> _Task directions_
Exactly the lines below, starting with the one containing "Click the red bar for supply chain" and going on through the one containing "Task: Select the B (Eurasian) haplogroup row", must be reproduced, both ends included, and no pictures with them.

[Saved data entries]
Content starts

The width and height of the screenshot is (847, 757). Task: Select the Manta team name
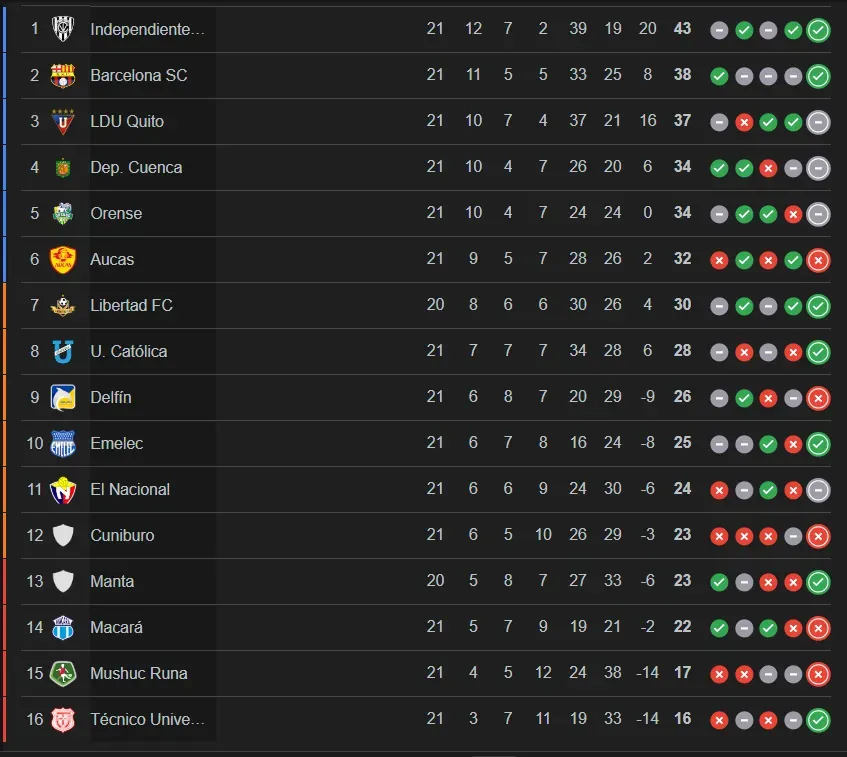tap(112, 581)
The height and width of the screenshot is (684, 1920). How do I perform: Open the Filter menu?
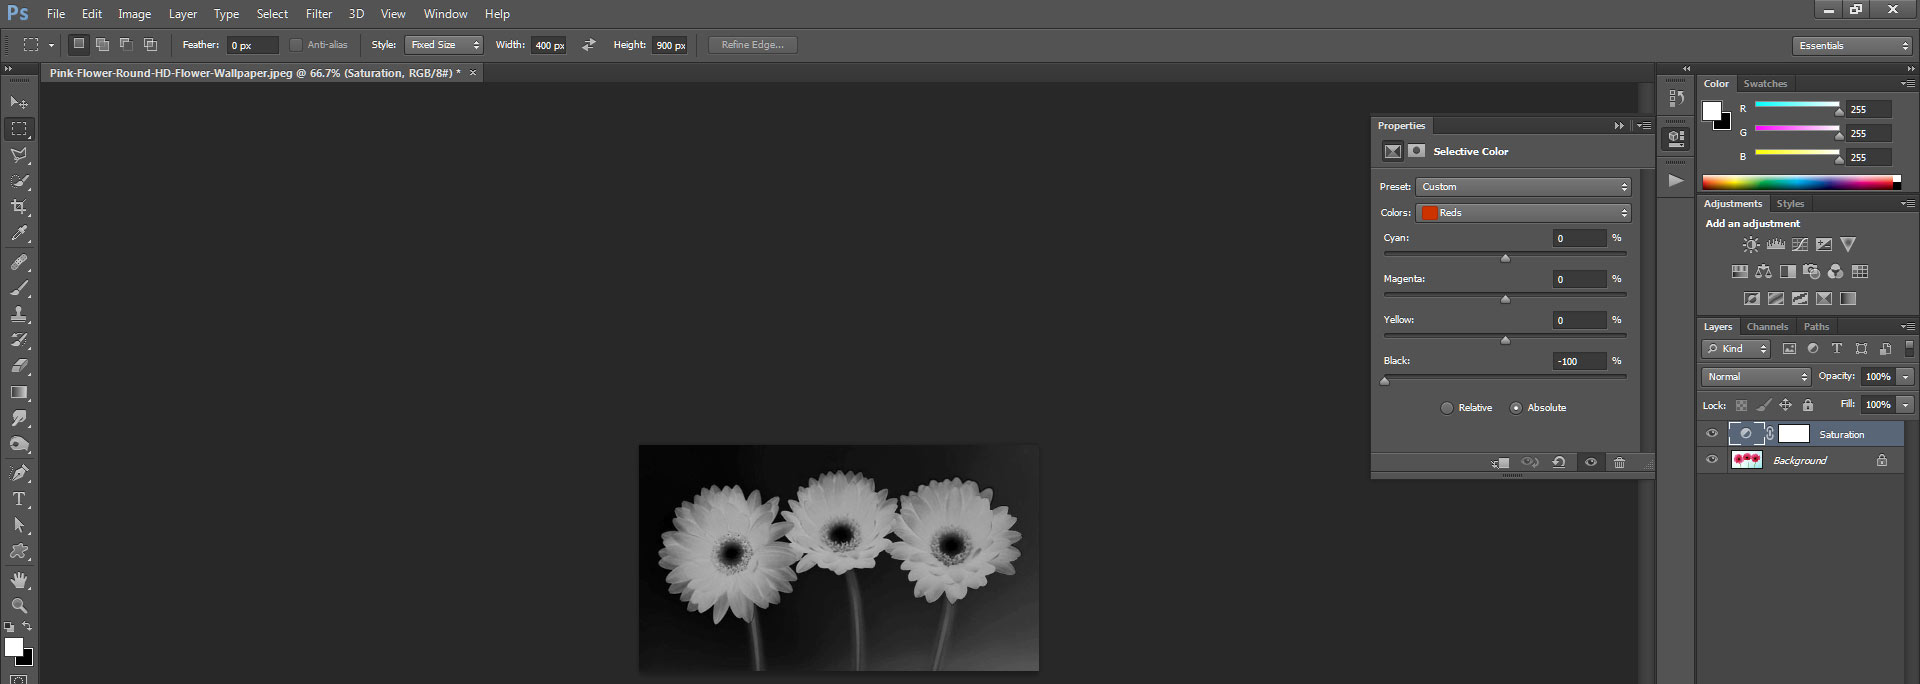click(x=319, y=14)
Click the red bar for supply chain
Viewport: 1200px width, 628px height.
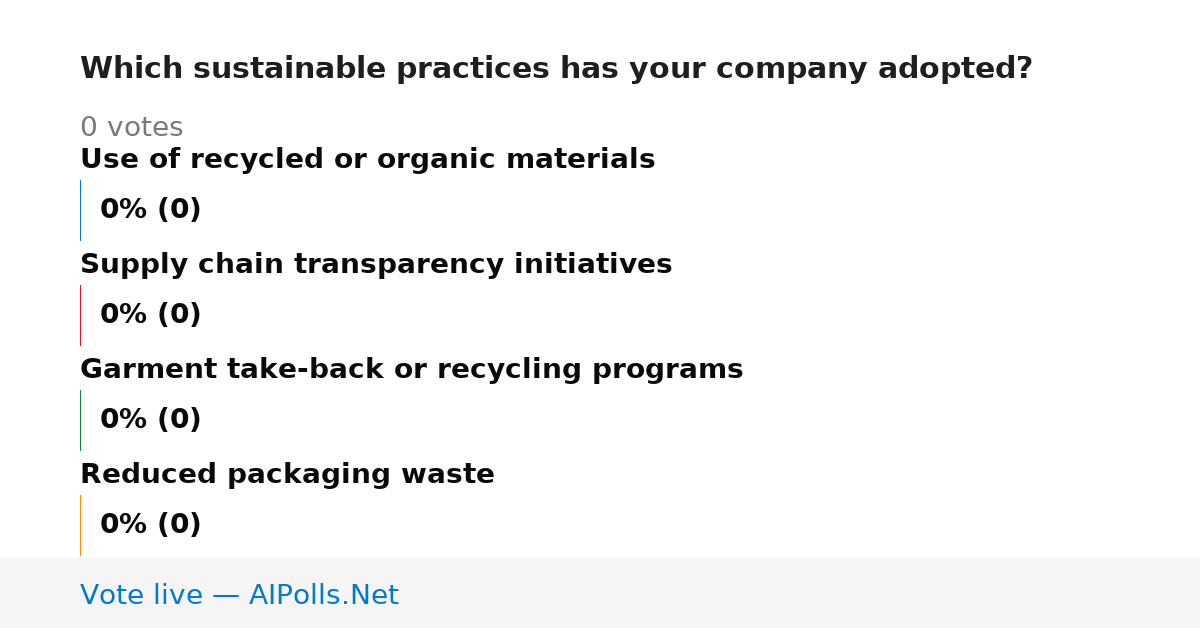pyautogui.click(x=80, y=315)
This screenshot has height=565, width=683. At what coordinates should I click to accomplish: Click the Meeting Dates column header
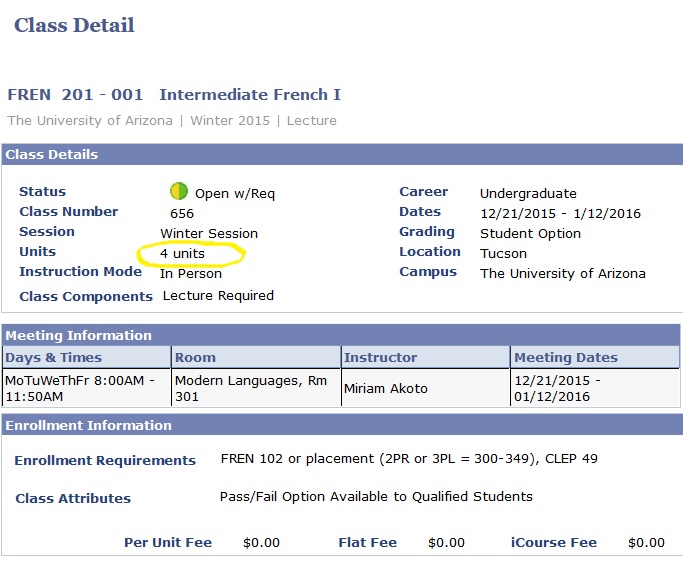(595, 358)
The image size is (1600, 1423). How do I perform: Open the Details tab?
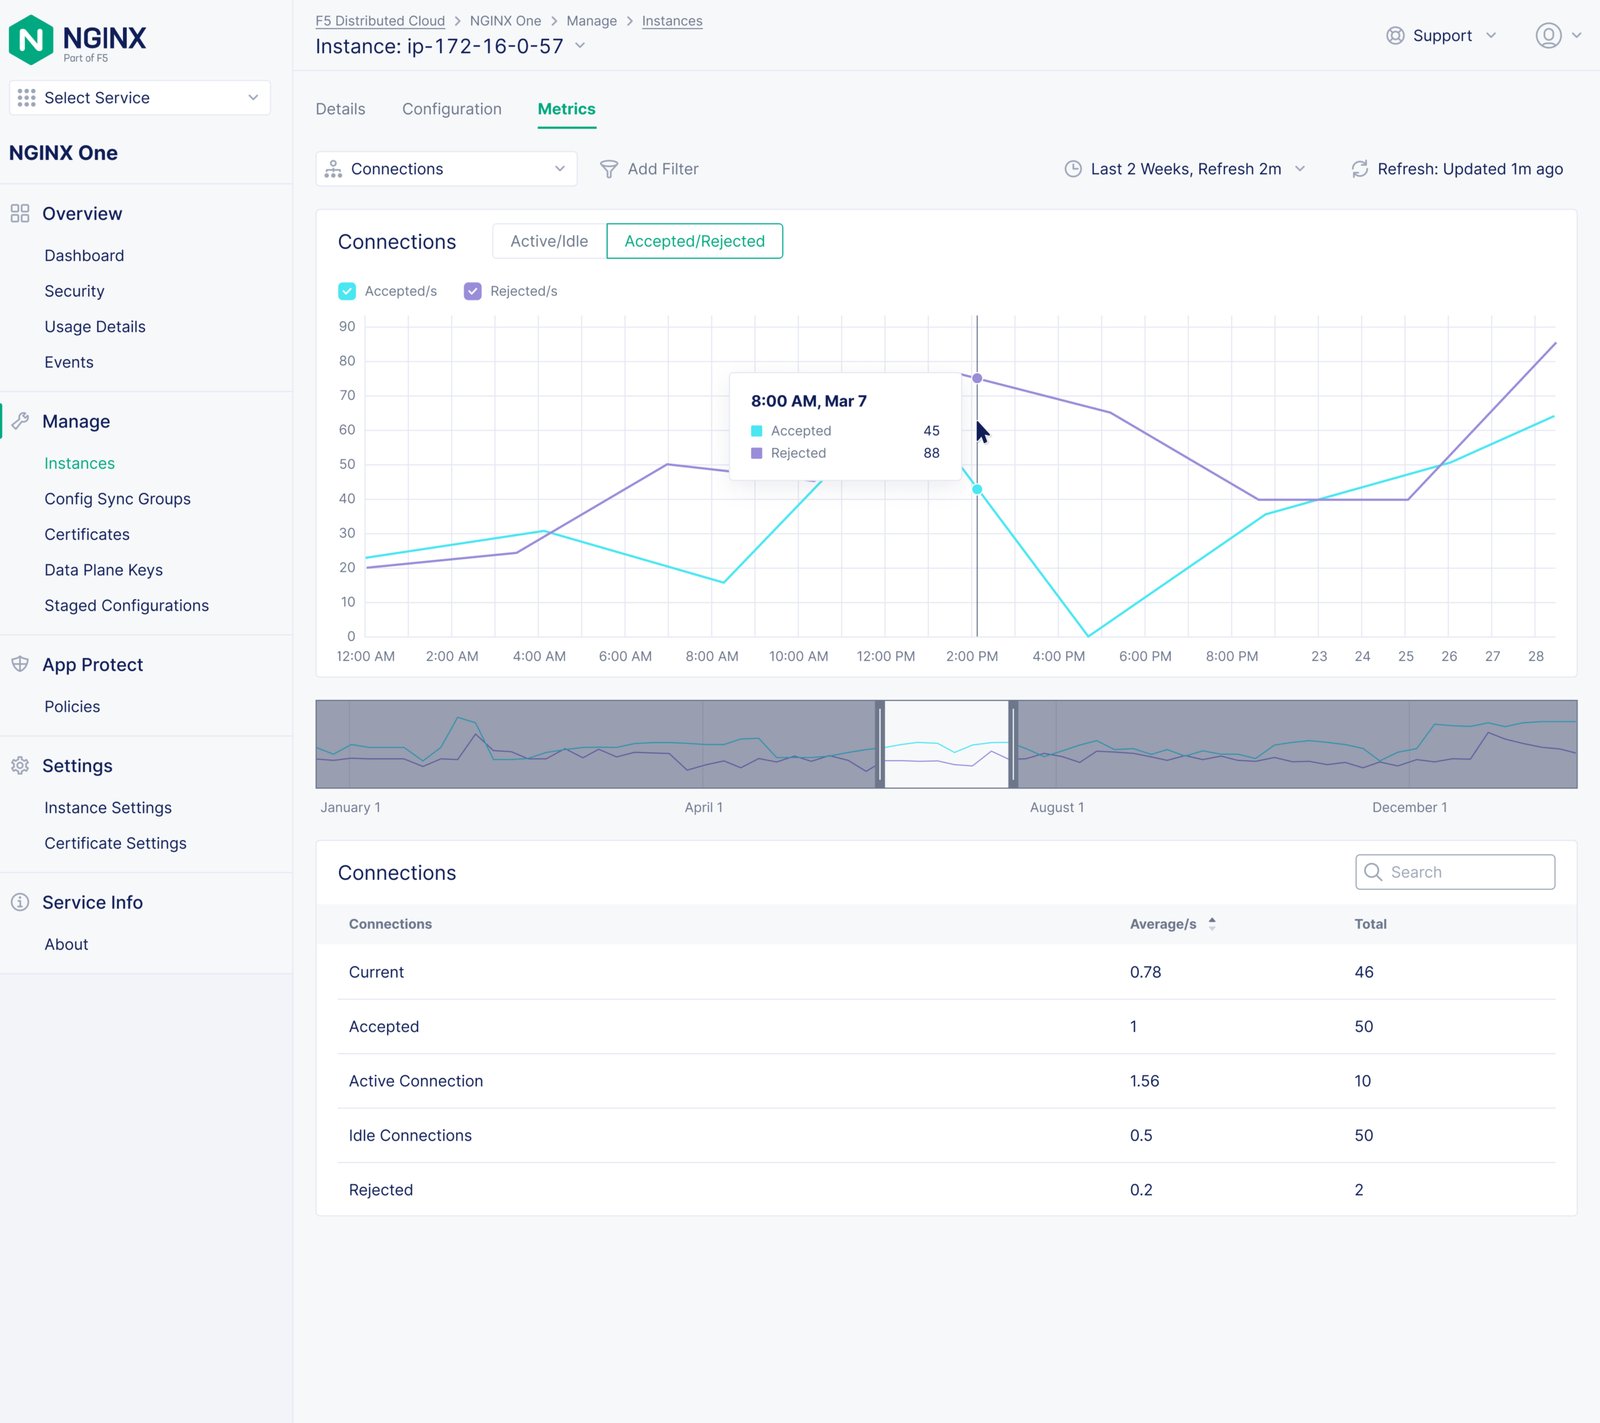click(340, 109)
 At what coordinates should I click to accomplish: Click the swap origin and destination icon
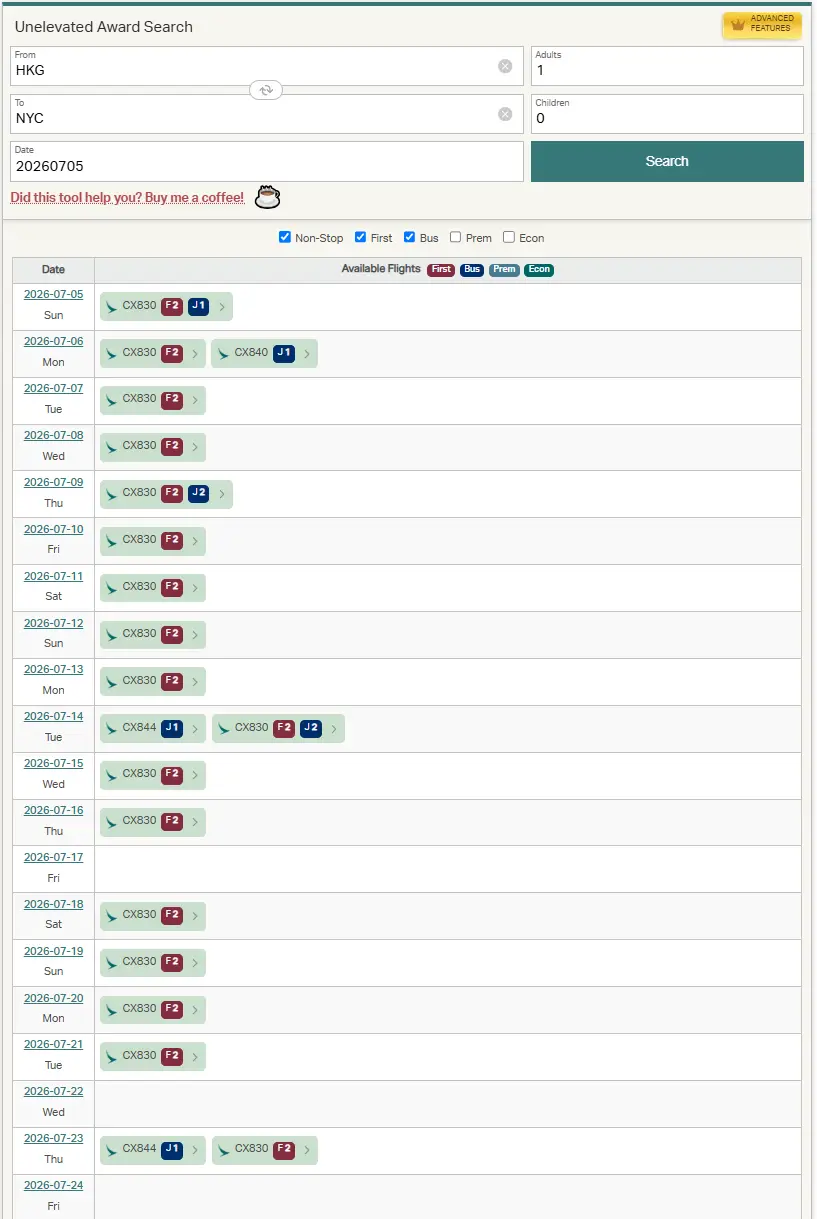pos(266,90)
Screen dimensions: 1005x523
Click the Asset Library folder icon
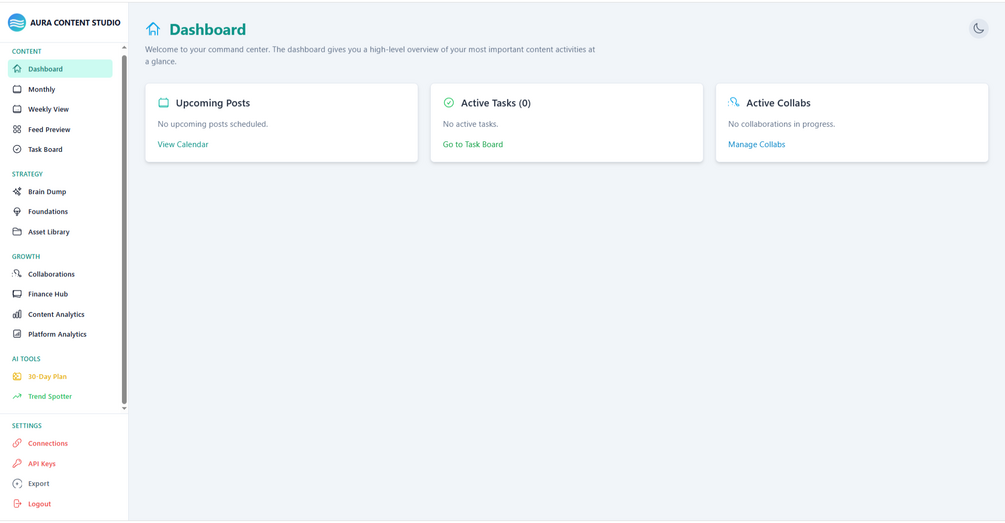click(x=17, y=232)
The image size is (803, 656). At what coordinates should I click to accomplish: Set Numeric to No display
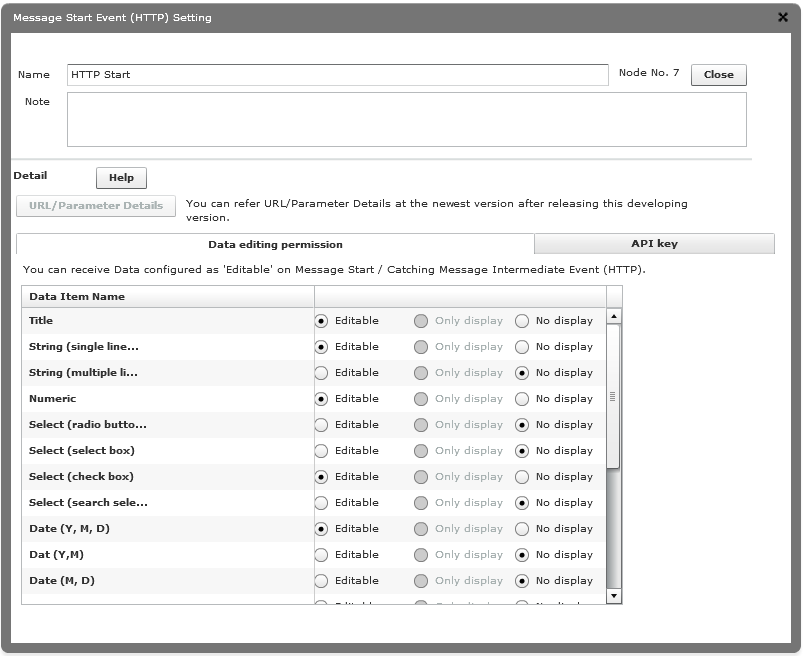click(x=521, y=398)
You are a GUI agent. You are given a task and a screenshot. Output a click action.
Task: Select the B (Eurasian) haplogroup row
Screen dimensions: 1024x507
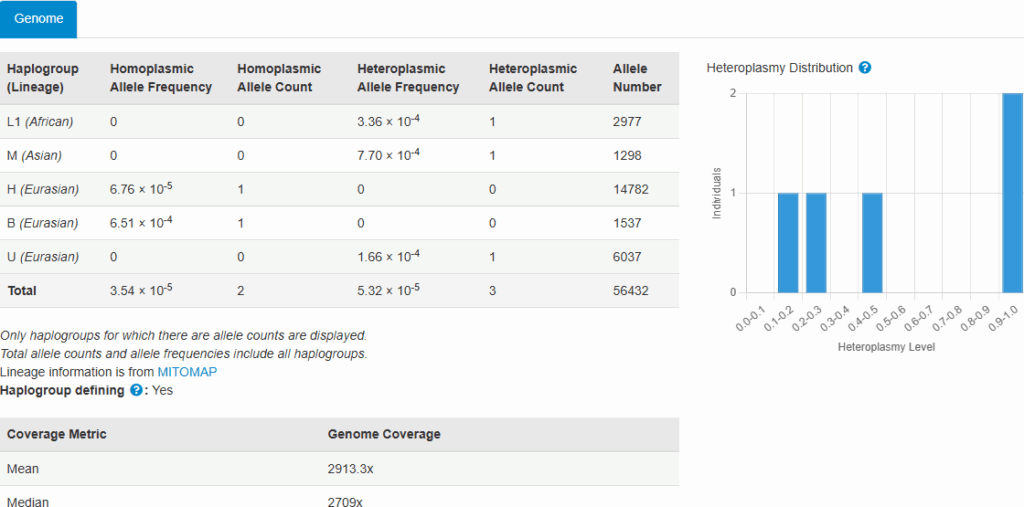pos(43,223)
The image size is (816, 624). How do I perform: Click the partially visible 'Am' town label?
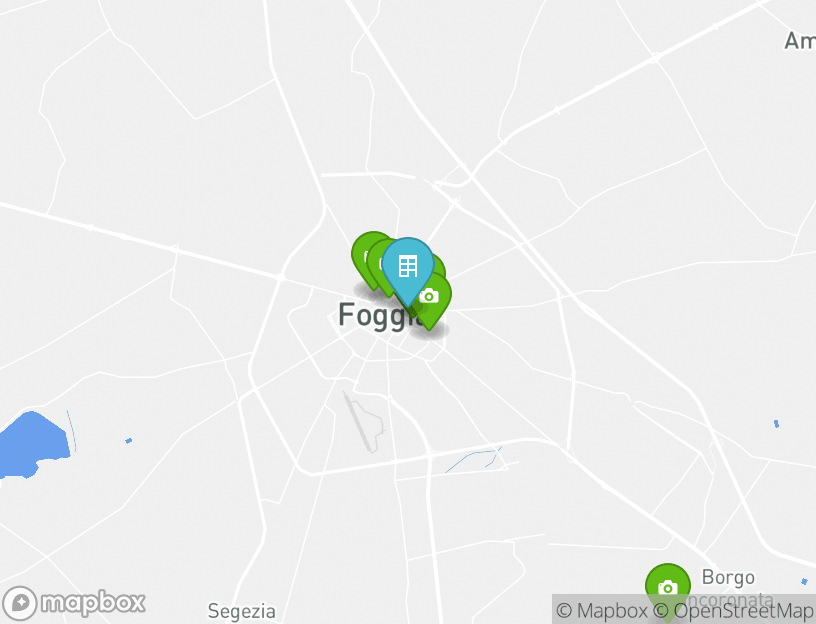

Content ends

> _Answer for this exercise_
Click the red bar for supply chain
Viewport: 1200px width, 628px height.
pyautogui.click(x=80, y=315)
This screenshot has height=565, width=683. At what coordinates should I click to accomplish: Click the Meeting Dates column header
(595, 358)
The image size is (1600, 1423). How do I perform: Open the Details tab?
click(340, 109)
 At what coordinates should I click to accomplish: Click the swap origin and destination icon
pos(266,90)
Screen dimensions: 1005x523
Click the Asset Library folder icon
click(x=17, y=232)
The image size is (803, 656). At what coordinates should I click to accomplish: Set Numeric to No display
click(x=521, y=398)
You are a GUI agent. You are given a task and a screenshot. Output a click action.
Task: Select the B (Eurasian) haplogroup row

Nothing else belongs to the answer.